I did say that it was more secure then it seems, not that it was perfectly secure :)


While not entirely random, would a "date based" salt work as well? Say, the date that the entry was added? This would still negate rainbow tables as a specific user entry needs to be targeted.


It would probably work well enough, but... why not just add a proper random salt field that isn't tied to anything an attacker could guess? Is something like 8 bytes per user too expensive?


Perhaps I'm missing something but... wouldn't you still need to store the random salt field somewhere in the database?


Remember salts don't need to be secret to do their job. The goal is to change the algorithm slightly (by adding additional input) for each user. That means you can't mass-precompute (rainbow tables), and just look up what matches, you have to break each user individually.

Your reasoning about how salts work is correct.

There's also something called a pepper which is another additional bit of input data, that is only stored in the app code (fixed for entire app). So an attacker who only manages to get a database dump would need to guess yet another chunk of data (making it near impossible). So a well-seasoned hash would be SLOW_HASH(pepper+salt+password).

Security is all about layers. Each layer protects a bit more, or prevents things from being easy for the attacker.

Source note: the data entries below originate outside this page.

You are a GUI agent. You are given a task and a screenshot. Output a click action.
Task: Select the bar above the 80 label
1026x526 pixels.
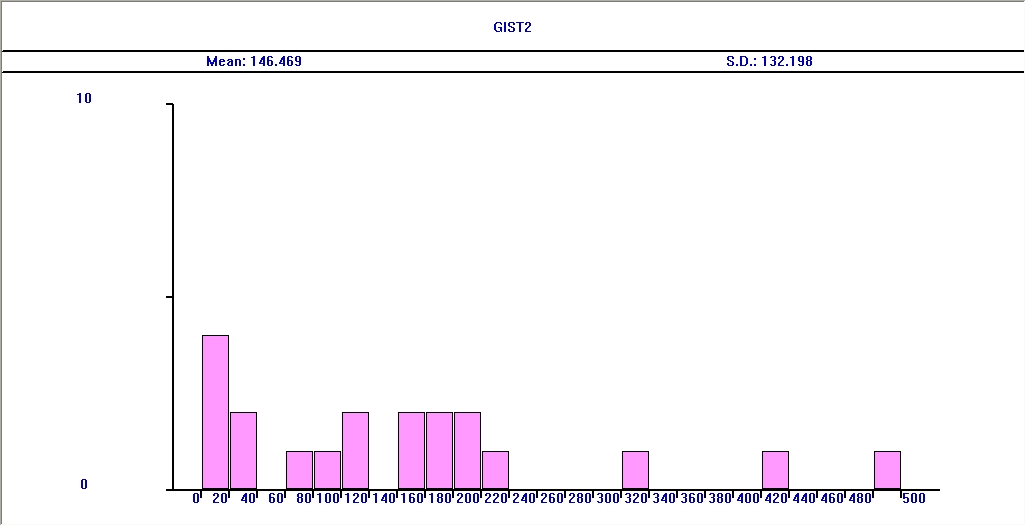click(x=300, y=470)
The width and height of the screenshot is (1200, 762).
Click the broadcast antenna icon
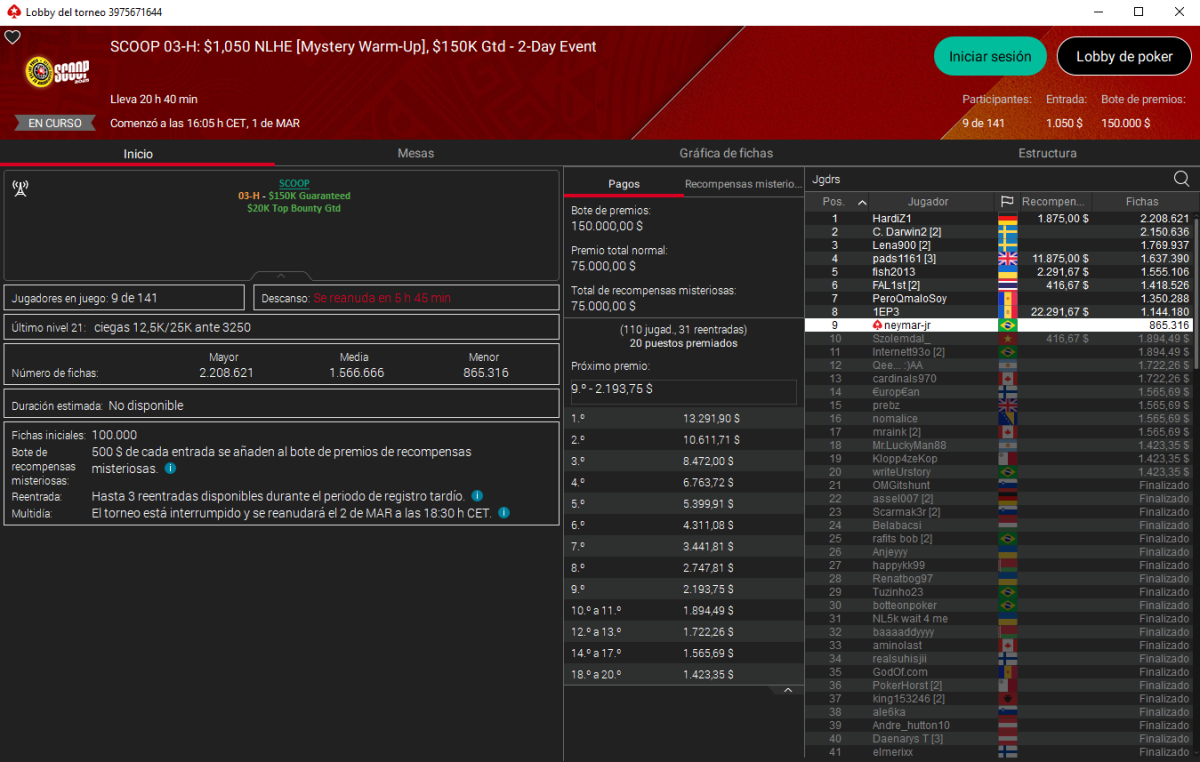tap(19, 188)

Edit: Don't do this yourself. Know it for the theory part - but then just use a well-vetted library to do it.


Please refer to my comment above. You can precompute a rainbow table if you know the username (trivial) and the method of hashing[1]. Whilst usernames as salts would increase security over no salt, it results in a potential exploit / vulnerability that would not exist if the salt was truly random. Hence, suggesting the use of usernames as salts is not wise.

[1]: http://en.wikipedia.org/wiki/Kerckhoffs%27s_principle


I read cschneid's comment twice, and nowhere to I see where he or she specifically recommends using the username as a password; he or she simply recapitulates the logic behind using a unique salt value for each stored hash, and describes using an additional non-unique value which is not stored with the passwords ("pepper"), which is a new and interesting idea, at least to me.


Re: pepper - The devise plugin for Rails uses it. The idea is that the attacker must now steal both the app code AND database, which are often on separate servers.

Just make their life harder.


It would make it a lot easier for LinkedIn to identify whose hashes were leaked because with a salt, all passwords would be unique. It would also make rainbow tables useless.

But in this day and age, the bigger problem is how fast you can compute the hashes, salt or no. With GPUs you can calculate a few hundred million(depending on the hashing algorithm) per second, making the algorithm used the real vulnerability.

Best practice involves increasing the calculation time of you're algorithm. Theoretically, you could just rehash y few thousand times in a loop, throwing in a salt here and there, but practically, you should just use bcrypt or scrypt.


A few hundred million? Try in the billions. Like 33.1 Billion/s for md5. http://blog.zorinaq.com/?e=42

This is why you don't use really fast hashes for passwords and you iterate (key stretch). Bcrypt like you said.


Please don't downvote posts like the parent. It's a legitimate comment, asking a question, if you have something to say please reply.


In a password hashing scheme with a salt, you're supposed to consider everything except the cleartext to be public, for the purposes of analysis. The password should be unrecoverable even if the attacker knows the algorithm and any salts.


It's true that that would be an improvement, however we try to avoid discussing things like that seriously because of the risk that someone new to the game will actually try to do it. The easy answer is to use an out-of-the-box secure password strategy, anything else is adolescent.